Real-time dynamic substructuring testing of viscous seismic protective devices for bridge structures

This paper presents a real-time dynamic substructuring (RTDS) test program carried out on bridge structures equipped with two innovative viscous seismic protective devices: a seismic damping unit and a shock transmission unit. In the RTDS tests, the seismic protective units were physically tested in the laboratory using a high performance dynamic actuator imposing, in real time, the displacement time histories obtained from numerical simulations being run in parallel. The integration scheme used in the test program was the Rosenbrock-W variant, and the integration was performed using The MathWorks’ Simulink and XPC target computer environment. The numerical counterpart included the bridge columns and the additional energy dissipation properties. The nonlinear response of these components was accounted for in the numerical models. The tests were run under various ground motions, and the influence of modeling assumptions such as damping and initial stiffness was investigated. Finally, the test results are compared to the predictions from nonlinear dynamic time history analyses performed using commercially available computer programs. The results indicate that simple numerical modeling techniques can lead to accurate prediction of the displacement response of bridge structures equipped with the seismic protective systems studied.

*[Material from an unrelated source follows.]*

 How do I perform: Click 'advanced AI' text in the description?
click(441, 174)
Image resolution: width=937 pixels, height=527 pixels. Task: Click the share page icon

► Real-time dynamic substructuring (RTDS) tests carried out on bridge structures.
► The tested bridges were equipped with a seismic damping unit or a shock transmission unit.
► Units were tested physically using displacements from bridge simulations run in parallel.
► Effects of various ground motions and modeling assumptions were investigated.
► The test results are in excellent agreement with those from nonlinear dynamic time history analyses.